- [BRIEF] Rewrite the part that opens with the line containing "Where should I click to: Click the plus" and closes with the line containing "Tap the retweet arrows icon", changing "icon" to "button" and keeping everything else the same. Return only those lines.
------------------------------------------------
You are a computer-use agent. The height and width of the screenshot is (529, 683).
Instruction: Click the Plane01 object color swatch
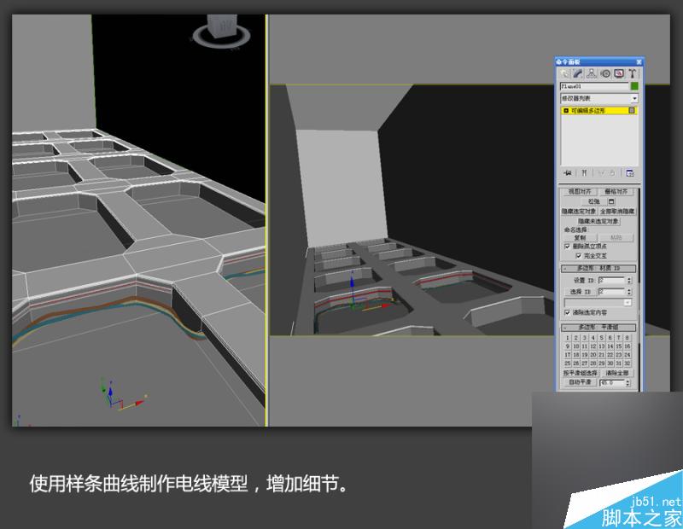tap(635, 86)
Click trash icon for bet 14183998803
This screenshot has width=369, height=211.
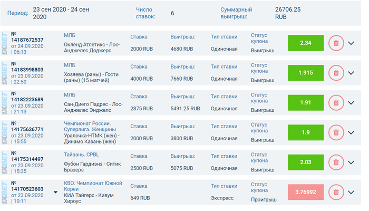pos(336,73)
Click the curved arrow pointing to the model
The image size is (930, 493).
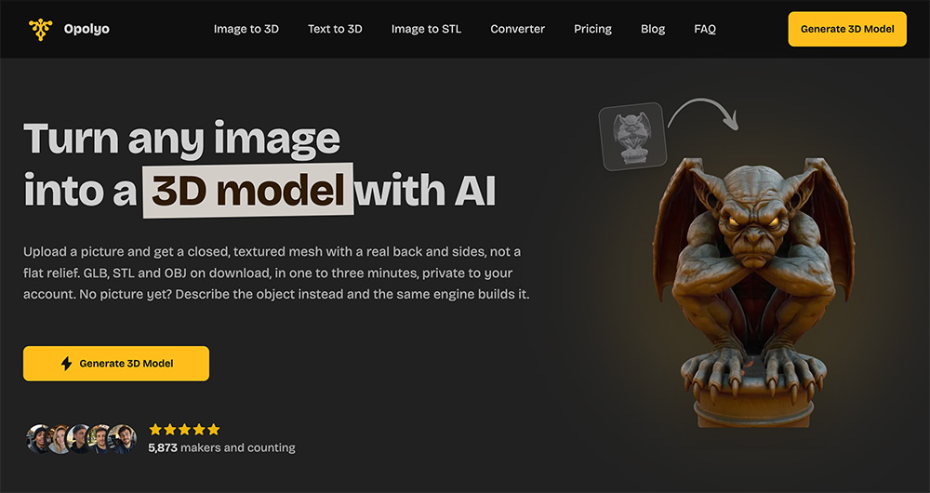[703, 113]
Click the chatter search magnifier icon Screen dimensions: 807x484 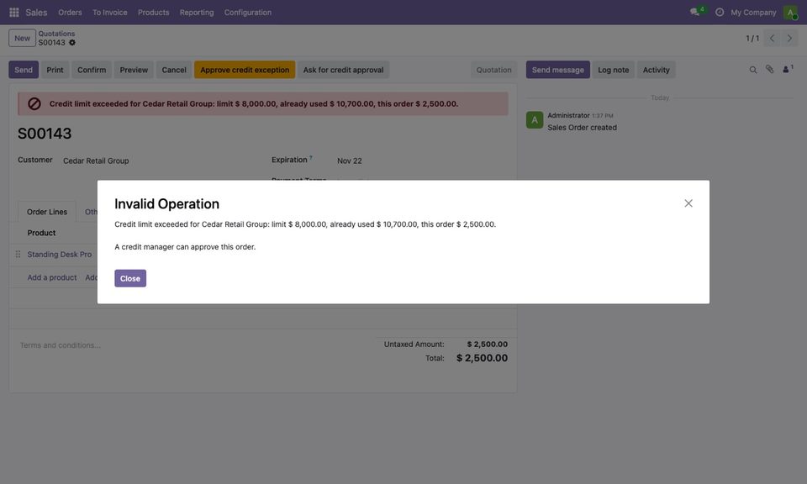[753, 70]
------------------------------------------------
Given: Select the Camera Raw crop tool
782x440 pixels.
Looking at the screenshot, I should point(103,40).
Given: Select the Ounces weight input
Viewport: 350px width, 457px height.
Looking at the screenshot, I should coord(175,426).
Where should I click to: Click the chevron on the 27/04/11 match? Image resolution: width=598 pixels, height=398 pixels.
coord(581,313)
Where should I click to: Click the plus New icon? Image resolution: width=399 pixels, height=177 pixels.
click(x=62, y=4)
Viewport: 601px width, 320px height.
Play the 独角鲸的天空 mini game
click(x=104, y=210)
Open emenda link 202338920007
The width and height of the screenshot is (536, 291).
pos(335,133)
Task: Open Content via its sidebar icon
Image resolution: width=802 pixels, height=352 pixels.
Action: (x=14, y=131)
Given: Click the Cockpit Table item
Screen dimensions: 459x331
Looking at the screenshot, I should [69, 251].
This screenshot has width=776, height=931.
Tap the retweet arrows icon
------------------------------------------------
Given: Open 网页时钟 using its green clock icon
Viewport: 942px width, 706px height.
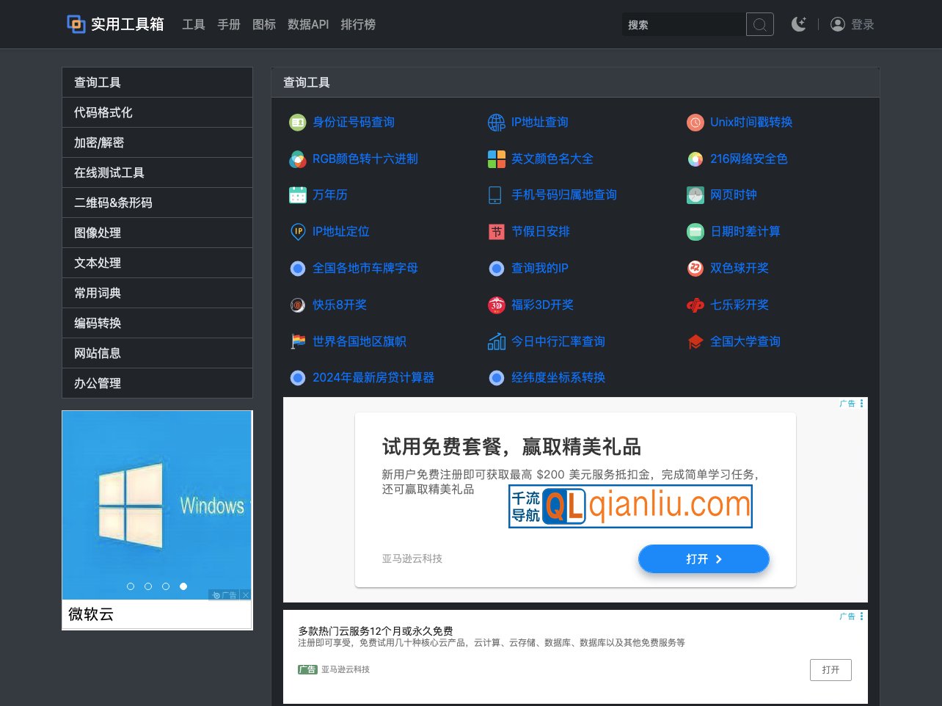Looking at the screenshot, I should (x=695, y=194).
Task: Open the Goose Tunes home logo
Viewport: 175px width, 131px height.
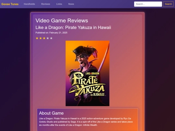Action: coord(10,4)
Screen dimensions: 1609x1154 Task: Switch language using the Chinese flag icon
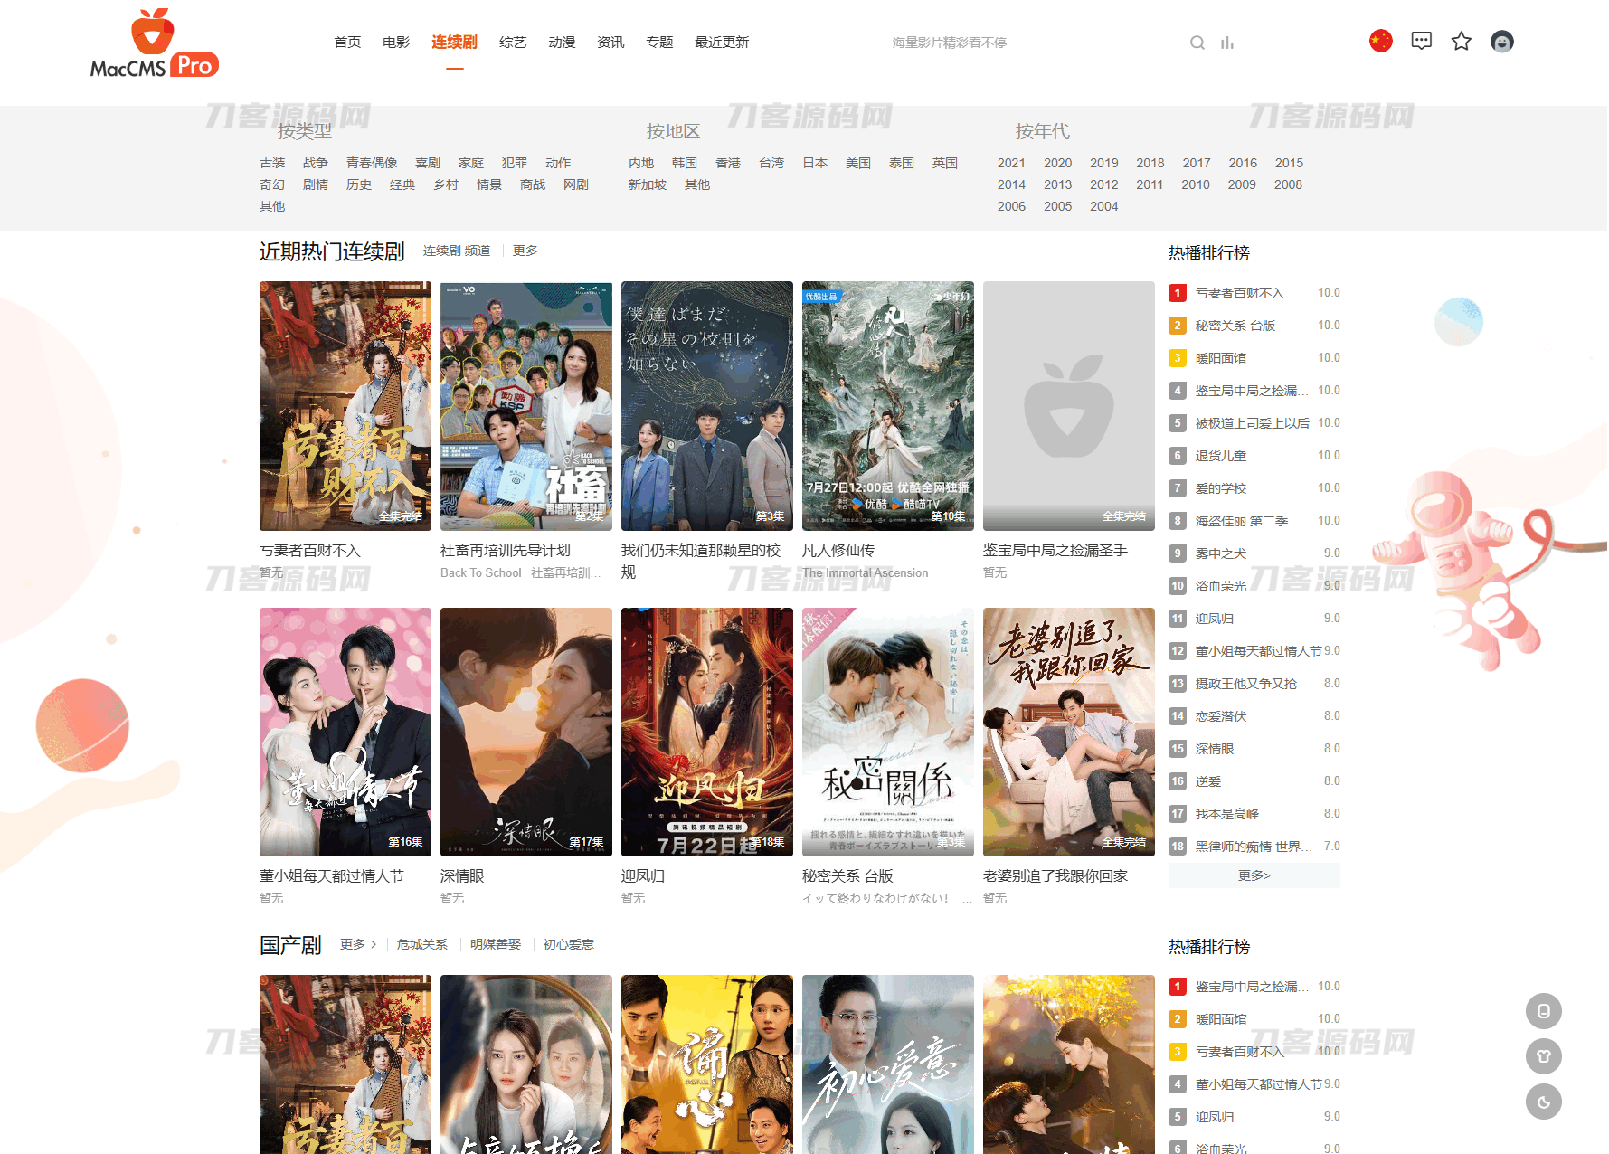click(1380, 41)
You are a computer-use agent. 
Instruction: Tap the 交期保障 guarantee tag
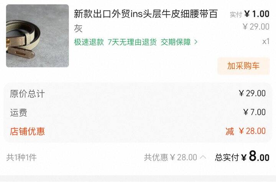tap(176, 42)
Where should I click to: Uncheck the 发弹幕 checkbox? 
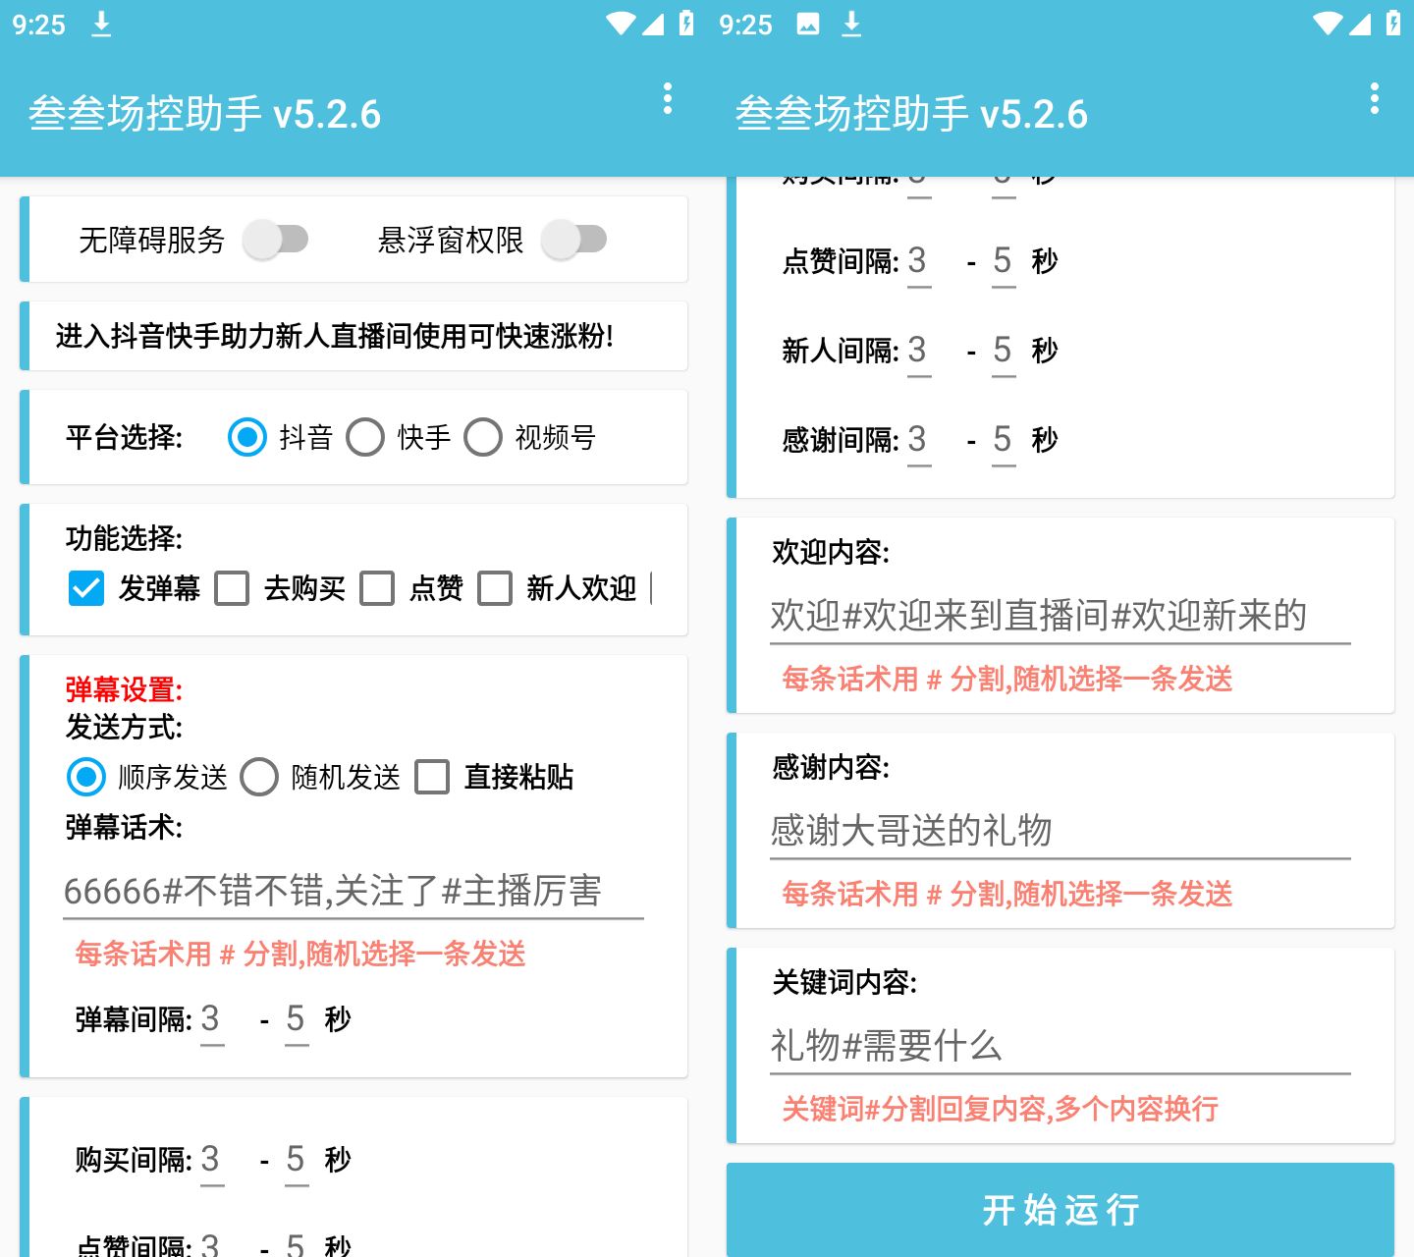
------------------------------------------------
- [EXERCISE ANSWER]
Where should I click to: Click the plus New button? Image resolution: width=399 pixels, height=177 pixels.
click(x=62, y=4)
Viewport: 601px width, 320px height.
Play the 独角鲸的天空 mini game
click(x=104, y=210)
Open emenda link 202338920007
The width and height of the screenshot is (536, 291).
pos(335,133)
Task: Open Content via its sidebar button
Image resolution: width=802 pixels, height=352 pixels.
Action: (x=14, y=131)
Given: Click the Cockpit Table item
Screen dimensions: 459x331
Looking at the screenshot, I should [69, 251].
This screenshot has width=776, height=931.
Tap the retweet arrows button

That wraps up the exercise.